## [Requirement]
The records below need copying. Match each line exactly.
"""
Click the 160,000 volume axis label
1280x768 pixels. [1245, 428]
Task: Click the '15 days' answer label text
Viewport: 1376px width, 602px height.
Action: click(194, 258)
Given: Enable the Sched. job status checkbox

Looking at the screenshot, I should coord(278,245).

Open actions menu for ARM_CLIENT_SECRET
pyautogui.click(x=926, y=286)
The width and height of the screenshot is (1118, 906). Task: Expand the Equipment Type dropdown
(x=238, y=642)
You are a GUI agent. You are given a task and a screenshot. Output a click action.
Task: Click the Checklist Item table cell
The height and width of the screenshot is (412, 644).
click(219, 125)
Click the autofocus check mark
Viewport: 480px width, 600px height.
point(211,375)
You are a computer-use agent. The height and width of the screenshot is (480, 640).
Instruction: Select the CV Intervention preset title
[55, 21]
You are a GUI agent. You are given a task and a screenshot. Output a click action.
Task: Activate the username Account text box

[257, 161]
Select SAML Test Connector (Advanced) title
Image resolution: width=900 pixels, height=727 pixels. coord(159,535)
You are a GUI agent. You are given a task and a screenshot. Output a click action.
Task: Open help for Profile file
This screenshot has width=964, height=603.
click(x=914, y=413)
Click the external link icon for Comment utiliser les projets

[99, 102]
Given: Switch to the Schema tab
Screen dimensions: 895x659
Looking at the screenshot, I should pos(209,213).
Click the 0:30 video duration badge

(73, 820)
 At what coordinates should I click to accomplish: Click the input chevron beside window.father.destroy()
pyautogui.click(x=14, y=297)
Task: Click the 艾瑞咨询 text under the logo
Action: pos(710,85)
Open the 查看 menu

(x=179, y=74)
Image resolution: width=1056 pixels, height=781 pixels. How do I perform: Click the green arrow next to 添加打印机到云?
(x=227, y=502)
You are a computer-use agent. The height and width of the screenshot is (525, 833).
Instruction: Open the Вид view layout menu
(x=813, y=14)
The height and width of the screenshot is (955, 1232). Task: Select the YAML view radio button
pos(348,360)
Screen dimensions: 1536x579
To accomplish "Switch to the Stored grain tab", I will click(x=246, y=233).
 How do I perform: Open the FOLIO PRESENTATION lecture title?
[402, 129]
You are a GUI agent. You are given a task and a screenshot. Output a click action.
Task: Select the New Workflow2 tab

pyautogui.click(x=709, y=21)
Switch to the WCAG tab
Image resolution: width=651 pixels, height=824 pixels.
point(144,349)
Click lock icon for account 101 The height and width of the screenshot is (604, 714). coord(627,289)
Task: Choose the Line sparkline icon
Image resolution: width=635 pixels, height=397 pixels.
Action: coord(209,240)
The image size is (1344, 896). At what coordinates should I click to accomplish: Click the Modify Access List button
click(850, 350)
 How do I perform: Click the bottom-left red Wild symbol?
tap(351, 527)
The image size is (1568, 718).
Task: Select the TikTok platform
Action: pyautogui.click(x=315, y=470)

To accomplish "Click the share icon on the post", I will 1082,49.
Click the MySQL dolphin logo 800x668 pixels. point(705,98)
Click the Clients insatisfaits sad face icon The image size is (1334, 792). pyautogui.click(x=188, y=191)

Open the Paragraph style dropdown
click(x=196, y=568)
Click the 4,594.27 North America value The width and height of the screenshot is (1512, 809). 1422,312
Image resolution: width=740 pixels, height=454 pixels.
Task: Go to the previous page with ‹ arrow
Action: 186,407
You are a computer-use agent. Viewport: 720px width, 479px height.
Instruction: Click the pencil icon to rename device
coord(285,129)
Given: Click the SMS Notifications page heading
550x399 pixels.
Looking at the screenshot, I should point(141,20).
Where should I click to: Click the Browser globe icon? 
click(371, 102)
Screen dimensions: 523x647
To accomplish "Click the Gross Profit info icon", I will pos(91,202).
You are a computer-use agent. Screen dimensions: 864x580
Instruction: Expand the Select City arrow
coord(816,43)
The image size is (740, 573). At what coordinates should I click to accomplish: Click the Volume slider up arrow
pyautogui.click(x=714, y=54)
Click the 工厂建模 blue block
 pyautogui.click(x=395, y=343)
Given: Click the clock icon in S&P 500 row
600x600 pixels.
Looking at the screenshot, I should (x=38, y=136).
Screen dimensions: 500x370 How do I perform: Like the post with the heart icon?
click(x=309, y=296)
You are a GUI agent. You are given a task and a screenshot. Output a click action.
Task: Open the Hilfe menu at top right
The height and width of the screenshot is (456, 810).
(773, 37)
"""
## [Solution to this task]
Click the 160,000 volume axis label
1280x768 pixels. [1245, 428]
Task: Click the '15 days' answer label text
Viewport: 1376px width, 602px height.
Action: click(194, 258)
Given: Enable the Sched. job status checkbox

Looking at the screenshot, I should coord(278,245).

Open actions menu for ARM_CLIENT_SECRET
pyautogui.click(x=926, y=286)
The width and height of the screenshot is (1118, 906). Task: Expand the Equipment Type dropdown
(x=238, y=642)
You are a GUI agent. You are given a task and a screenshot. Output a click action.
Task: Click the Checklist Item table cell
The height and width of the screenshot is (412, 644).
click(219, 125)
Click the autofocus check mark
Viewport: 480px width, 600px height.
point(211,375)
You are a computer-use agent. The height and width of the screenshot is (480, 640).
Instruction: Select the CV Intervention preset title
[55, 21]
You are a GUI agent. You are given a task and a screenshot. Output a click action.
Task: Activate the username Account text box

[257, 161]
Select SAML Test Connector (Advanced) title
Image resolution: width=900 pixels, height=727 pixels. coord(159,535)
You are a GUI agent. You are given a task and a screenshot. Output a click action.
Task: Open help for Profile file
This screenshot has width=964, height=603.
click(x=914, y=413)
Click the external link icon for Comment utiliser les projets

[99, 102]
Given: Switch to the Schema tab
Screen dimensions: 895x659
Looking at the screenshot, I should pos(209,213).
Click the 0:30 video duration badge

(73, 820)
 At what coordinates should I click to accomplish: Click the input chevron beside window.father.destroy()
pyautogui.click(x=14, y=297)
Task: Click the 艾瑞咨询 text under the logo
Action: pos(710,85)
Open the 查看 menu

(x=179, y=74)
Image resolution: width=1056 pixels, height=781 pixels. How do I perform: Click the green arrow next to 添加打印机到云?
(x=227, y=502)
You are a computer-use agent. The height and width of the screenshot is (525, 833).
Instruction: Open the Вид view layout menu
(x=813, y=14)
The height and width of the screenshot is (955, 1232). Task: Select the YAML view radio button
pos(348,360)
Screen dimensions: 1536x579
To accomplish "Switch to the Stored grain tab", I will click(x=246, y=233).
 How do I perform: Open the FOLIO PRESENTATION lecture title?
[402, 129]
You are a GUI agent. You are given a task and a screenshot. Output a click action.
Task: Select the New Workflow2 tab

pyautogui.click(x=709, y=21)
Switch to the WCAG tab
Image resolution: width=651 pixels, height=824 pixels.
point(144,349)
Click lock icon for account 101 The height and width of the screenshot is (604, 714). coord(627,289)
Task: Choose the Line sparkline icon
Image resolution: width=635 pixels, height=397 pixels.
Action: coord(209,240)
The image size is (1344, 896). At what coordinates should I click to accomplish: Click the Modify Access List button
click(850, 350)
 How do I perform: Click the bottom-left red Wild symbol?
tap(351, 527)
The image size is (1568, 718).
Task: Select the TikTok platform
Action: pyautogui.click(x=315, y=470)

To accomplish "Click the share icon on the post", I will 1082,49.
Click the MySQL dolphin logo 800x668 pixels. point(705,98)
Click the Clients insatisfaits sad face icon The image size is (1334, 792). pyautogui.click(x=188, y=191)

Open the Paragraph style dropdown
click(x=196, y=568)
Click the 4,594.27 North America value The width and height of the screenshot is (1512, 809). 1422,312
Image resolution: width=740 pixels, height=454 pixels.
Task: Go to the previous page with ‹ arrow
Action: 186,407
You are a computer-use agent. Viewport: 720px width, 479px height.
Instruction: Click the pencil icon to rename device
coord(285,129)
Given: Click the SMS Notifications page heading
550x399 pixels.
Looking at the screenshot, I should point(141,20).
Where should I click to: Click the Browser globe icon? 
click(371, 102)
Screen dimensions: 523x647
To accomplish "Click the Gross Profit info icon", I will pos(91,202).
You are a computer-use agent. Screen dimensions: 864x580
Instruction: Expand the Select City arrow
coord(816,43)
The image size is (740, 573). At what coordinates should I click to accomplish: Click the Volume slider up arrow
pyautogui.click(x=714, y=54)
Click the 工厂建模 blue block
 pyautogui.click(x=395, y=343)
Given: Click the clock icon in S&P 500 row
600x600 pixels.
Looking at the screenshot, I should (x=38, y=136).
Screen dimensions: 500x370 How do I perform: Like the post with the heart icon?
click(x=309, y=296)
You are a GUI agent. You are given a task and a screenshot. Output a click action.
Task: Open the Hilfe menu at top right
The height and width of the screenshot is (456, 810).
(773, 37)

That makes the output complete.